**What is required:**
Which lines of the records contain the string "Task"? Return each such line in full, treating uppercase and lowercase as different.

--- start of Extracted material ---

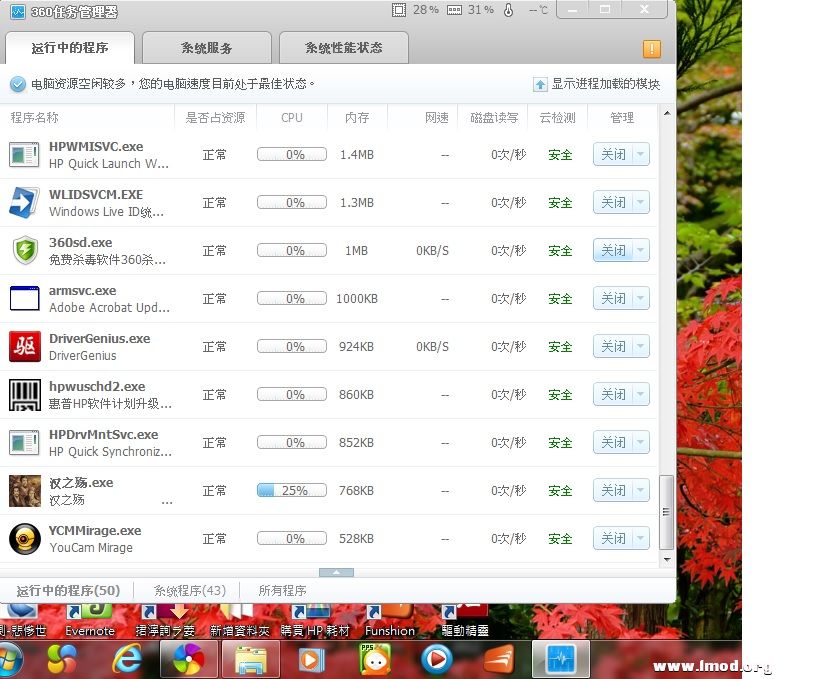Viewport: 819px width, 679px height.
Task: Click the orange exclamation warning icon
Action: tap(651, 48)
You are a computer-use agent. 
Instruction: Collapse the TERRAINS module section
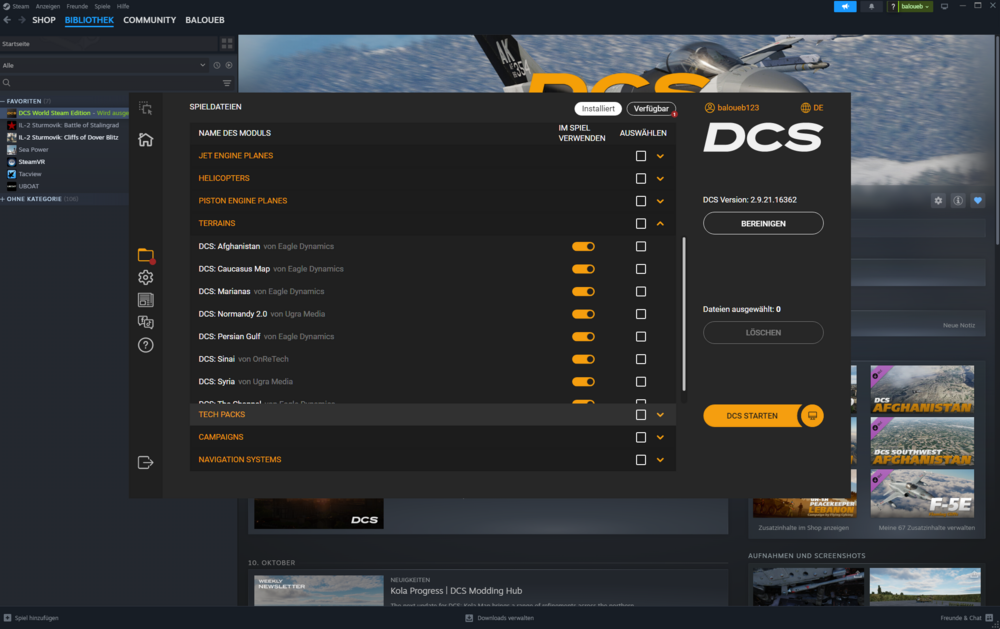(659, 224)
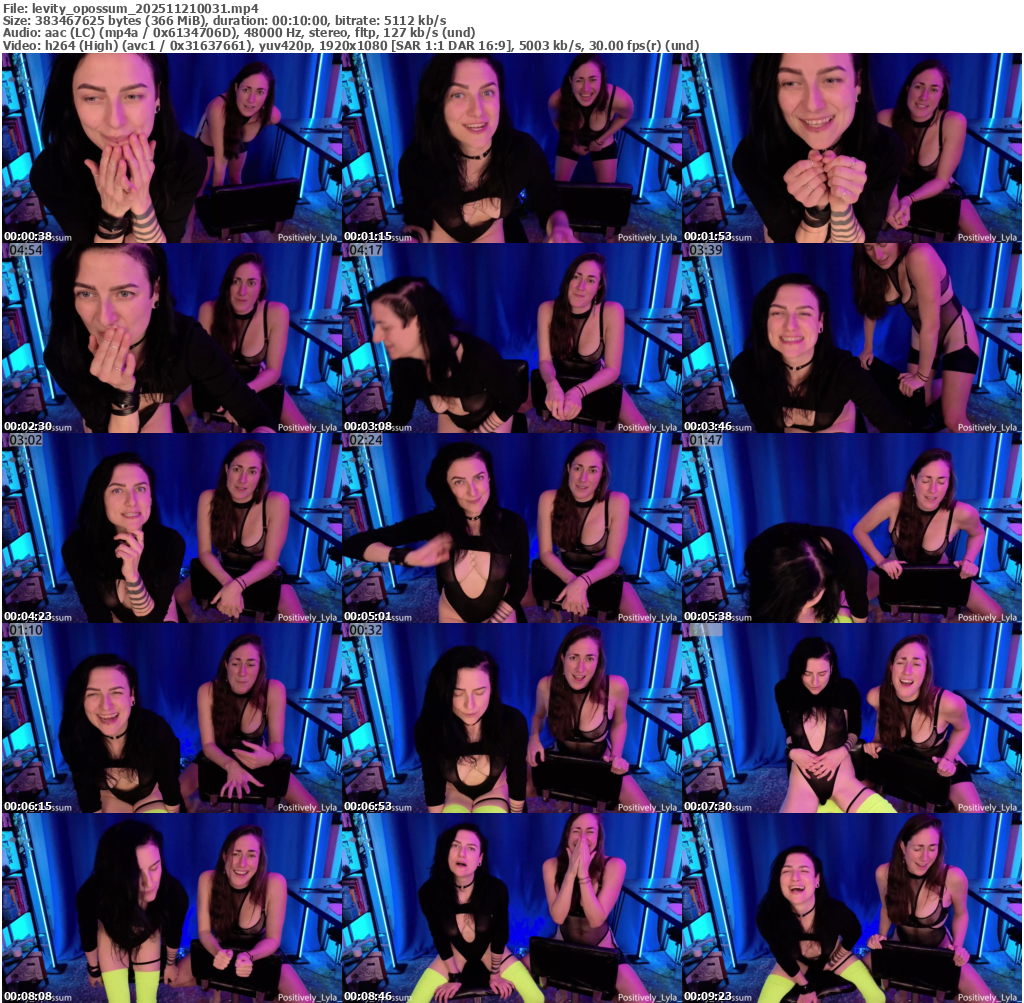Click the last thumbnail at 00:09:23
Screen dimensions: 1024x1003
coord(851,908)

--- end of Extracted material ---
--- start of Extracted material ---

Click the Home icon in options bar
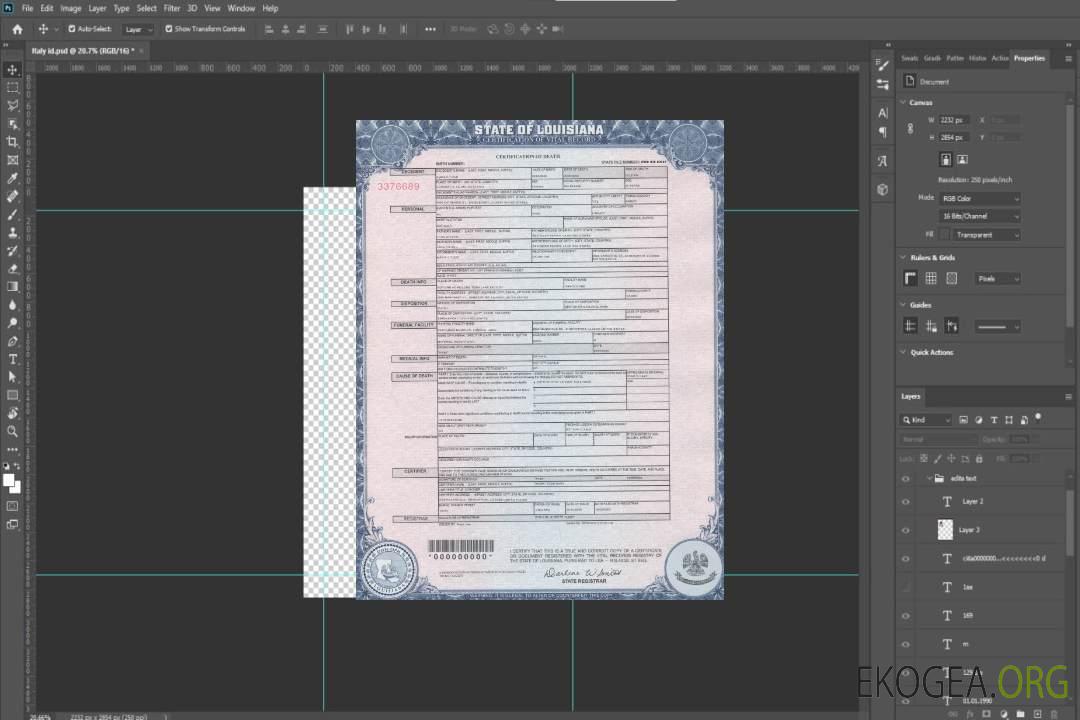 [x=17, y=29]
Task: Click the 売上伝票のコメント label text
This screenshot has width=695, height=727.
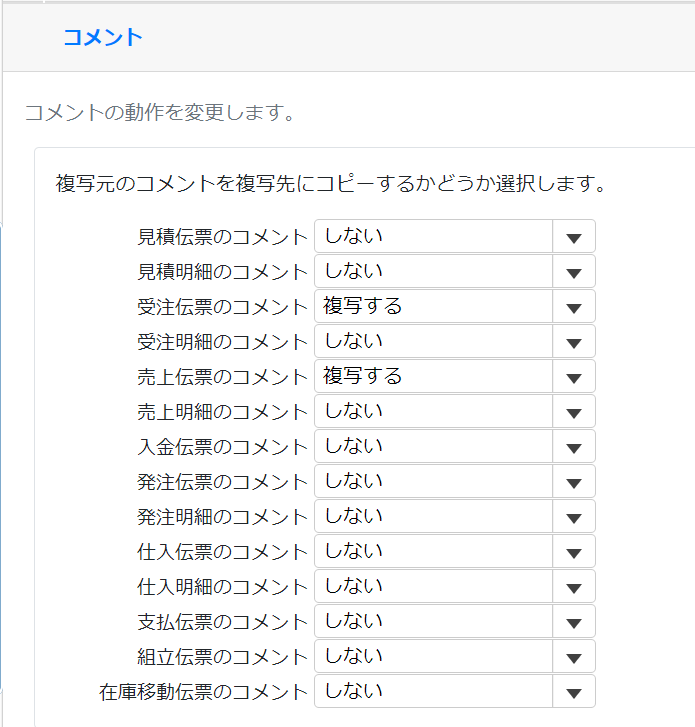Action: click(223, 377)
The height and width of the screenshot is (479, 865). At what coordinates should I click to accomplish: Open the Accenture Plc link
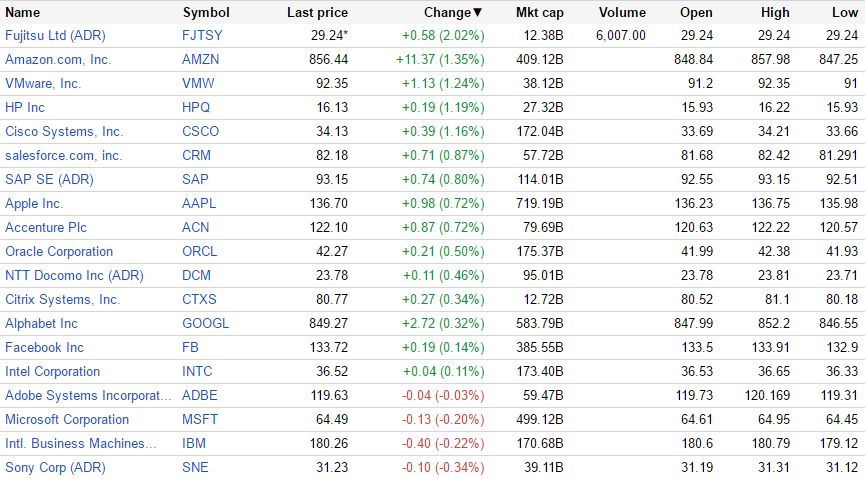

--- end of Extracted material ---
--- start of Extracted material ---

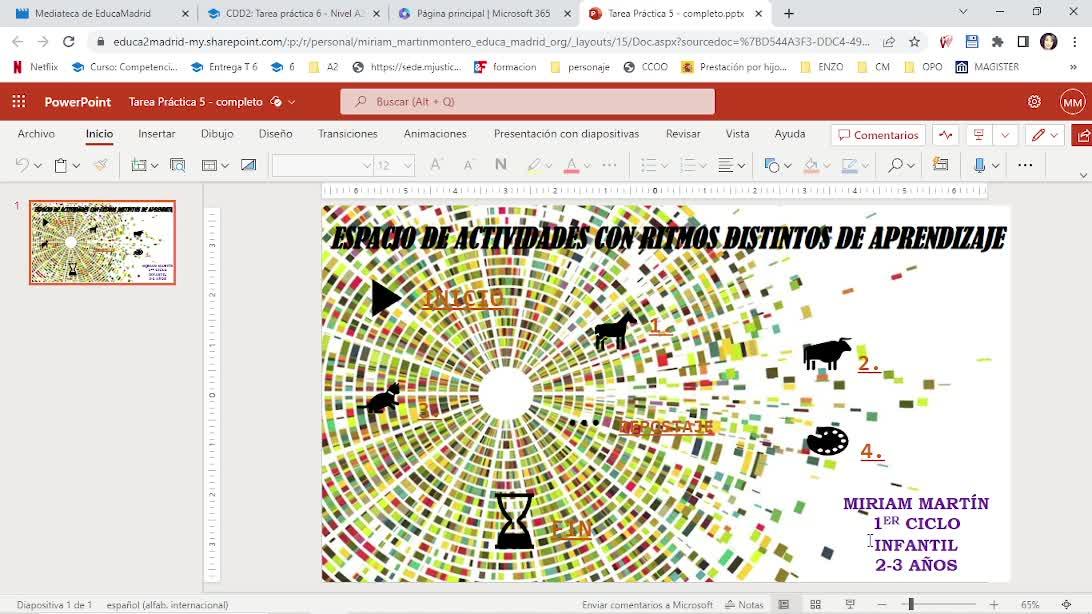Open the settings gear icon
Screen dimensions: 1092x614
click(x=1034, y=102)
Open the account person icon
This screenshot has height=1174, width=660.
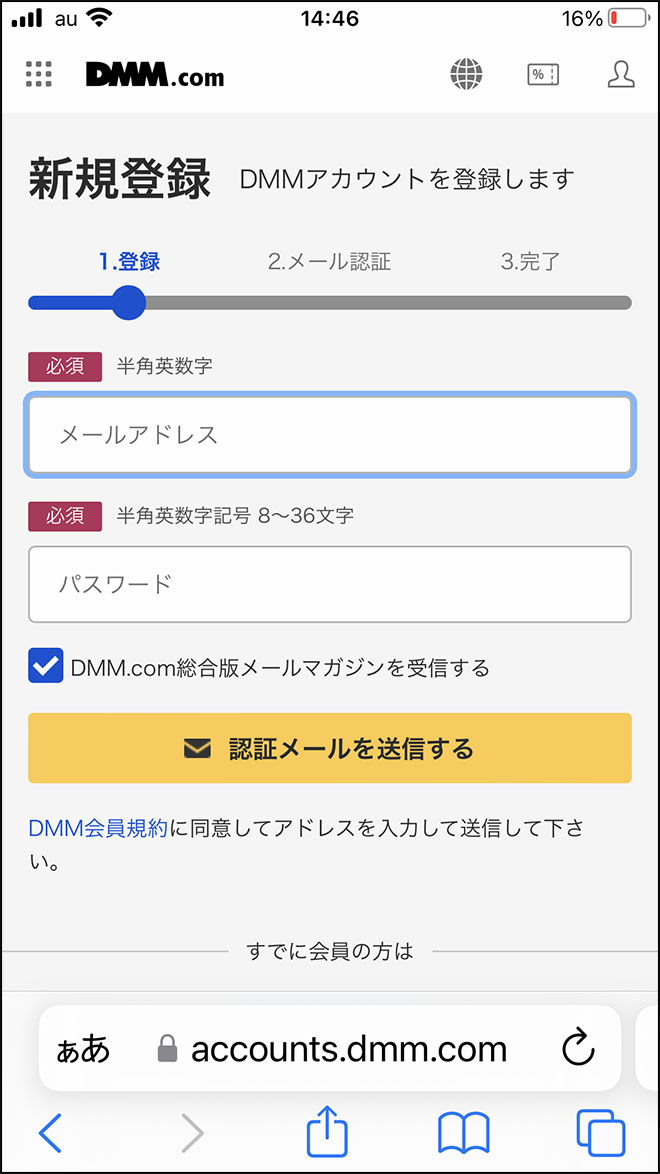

--- end of Extracted material ---

**Response:**
Task: Click the orange exclamation warning icon
Task: Click the 売上伝票のコメント label text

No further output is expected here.